A los 10 años fui abusada sexualmente por mi hermano de 12. No entendía mucho, pero sí sabía que algo no estaba bien. Varias noches desperté mientras él me manoseaba y me paralizaba. Lentamente comenzaba a moverme para que él crea que yo estaba despertando, y de esa forma lograba que se fuera. Las peleas eran todos los días y cada vez peor y más violentas. No sólo abusaba de mi, sino que había maltrato físico, el cual para los demás era una simple pelea de hermanos.

Los abusos dejaron de pasar ese año, hasta una noche que dormía en la cama de mi mamá y él me empezó a manosear sin importarle que nuestra madre estuviera ahí.

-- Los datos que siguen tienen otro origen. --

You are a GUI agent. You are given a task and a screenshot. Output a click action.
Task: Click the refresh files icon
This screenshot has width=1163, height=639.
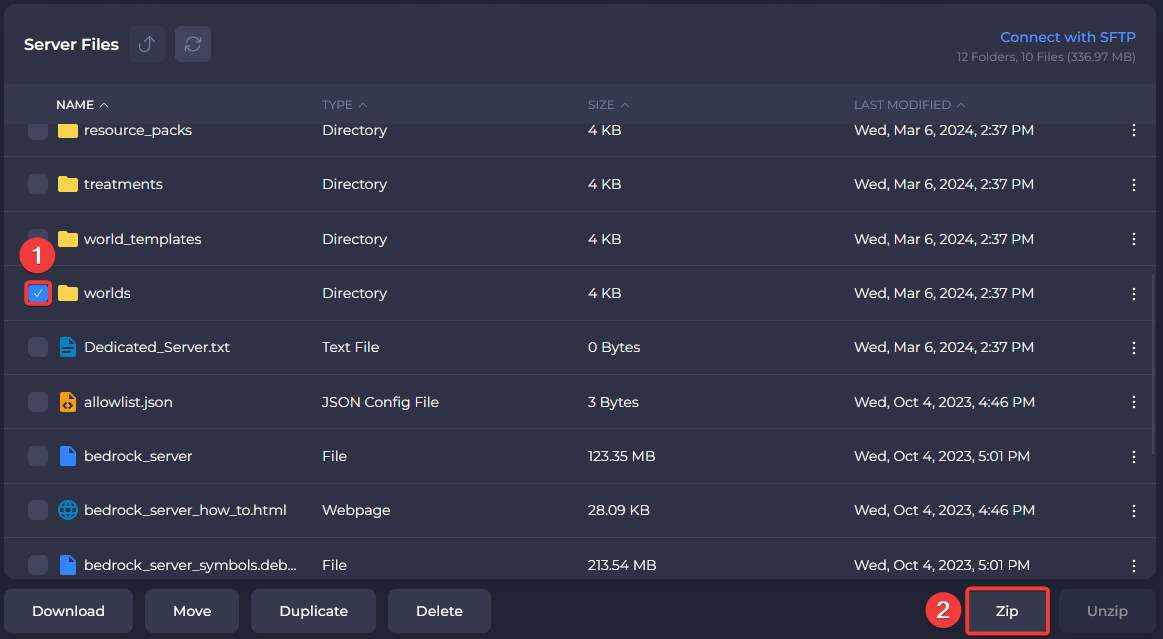pyautogui.click(x=193, y=44)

Desperté y le grite: ¡Basta! ¡Deja de molestarme!. Mi mamá sólo dijo: “duérmanse”.

A mis 12 años se lo conté a mis padres a raíz de una pelea entre él y yo, ya no lo soportaba mas. Mis padres lo golpearon, pero a la semana ya estaba todo olvidado.

Al día de hoy tengo 22 años, y el tema sigue olvidado. Tuve que seguir viviendo con mi hermano hasta los 19, que tuve un hijo con mi pareja y por fin me fui de ahí. Me golpeó hasta durante el embarazo. Y mi madre siempre lo defendió y me dijo que todo era mi culpa, que dejara de ser tan resentida. Muchas personas también suelen decirme que eramos chicos y que él no sabia lo que hacía. No lo creo así, ya que cuando me manoseaba también me insultaba.

Aun lo veo cuando visito a mi madre, está ahí y me agrede verbalmente todo el tiempo mientras mi madre hace oídos sordos.

Lo cuento yo porque salí sola del calvario y porque me cansé de callarlo.